Brazil’s recession will be milder than originally forecast as lower borrowing costs stand to boost investment in Latin America’s largest economy, the OECD said in a report on Monday.

The Organisation for Economic Cooperation and Development now forecasts Brazil will stagnate in 2017 following a 3.4 percent contraction this year. The developed-nation club previously projected a contraction of 4.3 percent and of 1.7 percent, respectively. The OECD’s revised 2017 forecast remains well below that of economists surveyed by Brazil’s central bank, who estimate growth of 0.98 percent.

After taking the reins of the country in May, Brazil’s Michel Temer triggered a rebound of confidence with pledges to fix the country’s public finances. Improved sentiment and a slowdown in inflation made room for the central bank to ease borrowing costs. Still, disappointing data has prompted economists to repeatedly cut growth forecasts in recent weeks.
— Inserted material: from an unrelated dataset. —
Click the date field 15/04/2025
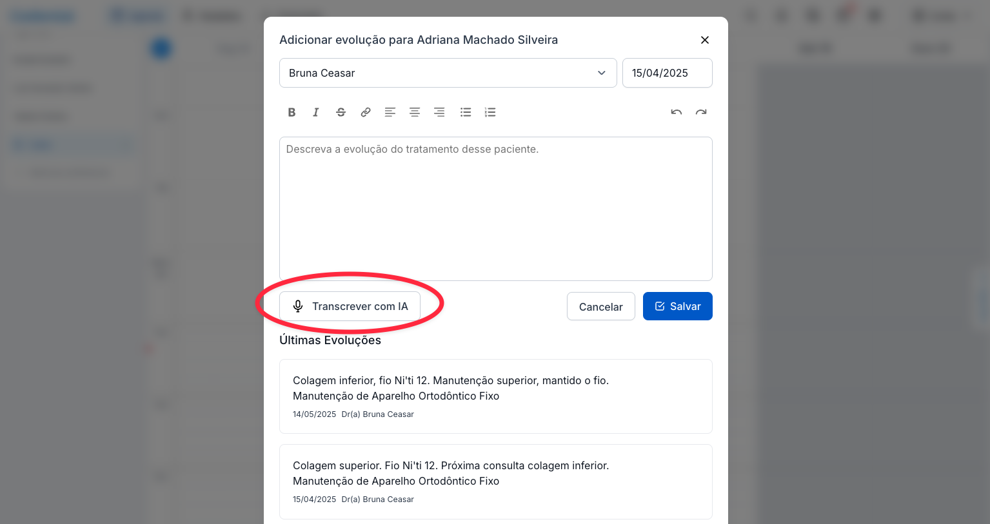Viewport: 990px width, 524px height. coord(667,73)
“Growth is projected to resume progressively during 2017 owing to improvements in confidence and investment,” according to the OECD report, released on Monday. “The pace of the recovery will be limited by high corporate sector debt and significant spare capacity in some sectors.”

Brazil’s central bank last month cut its benchmark interest rate by a quarter-point to 14 percent, its first reduction since 2012. Its next policy decision comes on Wednesday, with most analysts forecasting the benchmark Selic rate falling to 13.75 percent.

Investment in the second quarter recorded its first growth in nearly three years, a trend that will continue as the government’s commitment to contain spending will allow further monetary easing, according to the OECD report. The developed-nation group forecasts that investment in Brazil will rise 1.1 percent in 2017, after a decline of 8.6 percent this year and of 14 percent in 2015.

Brazil’s gross domestic product will resume expansion in 2018, rising 1.2 percent, according to the report. That is still less than half the median forecast from economists in the latest central bank survey.

Trump’s Impact

As for Latin America’s second-largest economy, the OECD lowered its forecast for growth after Donald Trump won the US presidential election. The group now forecasts 2.2 percent and 2.3 percent growth this year and next, respectively. That is down from 2.6 percent and 3 percent previously. Both forecasts remain higher than the median estimates from economists surveyed by Bloomberg.

“The expansion of the Mexican economy is projected to be affected by policy uncertainties in the United States,” the report said. “However, the economy will continue to be supported by a competitive exchange rate, solid credit expansion, and continuing improvements in the labour market aided by the government’s structural reforms and the low inflation environment.”